* [TASK]
Which lines of the records hold the string "agent"? Report only how many of them there are.

[[ SUPPLIED DATA open ]]

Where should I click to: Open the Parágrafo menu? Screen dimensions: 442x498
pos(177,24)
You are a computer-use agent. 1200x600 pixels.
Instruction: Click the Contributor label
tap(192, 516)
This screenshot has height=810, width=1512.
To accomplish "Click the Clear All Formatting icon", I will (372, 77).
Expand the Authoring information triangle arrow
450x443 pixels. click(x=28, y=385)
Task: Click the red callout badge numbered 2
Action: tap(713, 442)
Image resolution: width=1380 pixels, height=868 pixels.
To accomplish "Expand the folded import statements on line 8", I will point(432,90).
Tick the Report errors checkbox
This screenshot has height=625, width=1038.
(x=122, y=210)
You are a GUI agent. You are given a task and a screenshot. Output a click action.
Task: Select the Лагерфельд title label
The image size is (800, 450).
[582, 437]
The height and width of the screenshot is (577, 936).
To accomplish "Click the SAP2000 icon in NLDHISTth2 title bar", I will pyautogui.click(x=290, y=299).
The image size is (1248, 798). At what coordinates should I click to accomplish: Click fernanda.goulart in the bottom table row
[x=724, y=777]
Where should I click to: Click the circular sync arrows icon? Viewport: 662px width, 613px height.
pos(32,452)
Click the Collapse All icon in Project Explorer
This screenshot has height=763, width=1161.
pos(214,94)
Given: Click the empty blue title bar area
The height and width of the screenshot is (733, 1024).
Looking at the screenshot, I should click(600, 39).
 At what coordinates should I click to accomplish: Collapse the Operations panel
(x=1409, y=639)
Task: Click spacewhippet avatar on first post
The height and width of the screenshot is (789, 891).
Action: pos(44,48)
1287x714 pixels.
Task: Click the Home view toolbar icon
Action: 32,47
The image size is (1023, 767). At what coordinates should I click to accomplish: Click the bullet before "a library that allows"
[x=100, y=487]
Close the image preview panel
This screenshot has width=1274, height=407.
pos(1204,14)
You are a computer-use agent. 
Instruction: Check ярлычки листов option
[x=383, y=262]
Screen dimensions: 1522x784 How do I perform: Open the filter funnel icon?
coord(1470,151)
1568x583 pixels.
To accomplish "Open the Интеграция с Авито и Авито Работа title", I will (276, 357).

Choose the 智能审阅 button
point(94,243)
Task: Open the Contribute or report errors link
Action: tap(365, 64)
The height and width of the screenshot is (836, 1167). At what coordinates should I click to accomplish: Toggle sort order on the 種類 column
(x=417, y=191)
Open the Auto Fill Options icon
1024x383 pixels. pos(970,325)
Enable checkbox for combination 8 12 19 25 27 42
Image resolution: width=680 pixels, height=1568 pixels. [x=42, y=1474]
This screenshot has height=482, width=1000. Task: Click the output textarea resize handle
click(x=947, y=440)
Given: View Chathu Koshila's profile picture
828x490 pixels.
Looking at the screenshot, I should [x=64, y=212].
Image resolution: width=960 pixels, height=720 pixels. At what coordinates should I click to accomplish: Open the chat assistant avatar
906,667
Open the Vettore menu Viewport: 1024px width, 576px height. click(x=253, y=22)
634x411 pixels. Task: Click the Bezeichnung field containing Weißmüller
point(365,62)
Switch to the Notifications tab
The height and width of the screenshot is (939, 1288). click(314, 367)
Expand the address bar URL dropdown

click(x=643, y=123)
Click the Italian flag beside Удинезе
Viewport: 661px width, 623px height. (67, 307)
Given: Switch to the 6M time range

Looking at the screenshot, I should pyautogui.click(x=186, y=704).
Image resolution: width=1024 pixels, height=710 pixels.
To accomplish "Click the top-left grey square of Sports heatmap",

[[ SUPPLIED DATA closed ]]

* [SOLUTION FOR THIS TASK]
3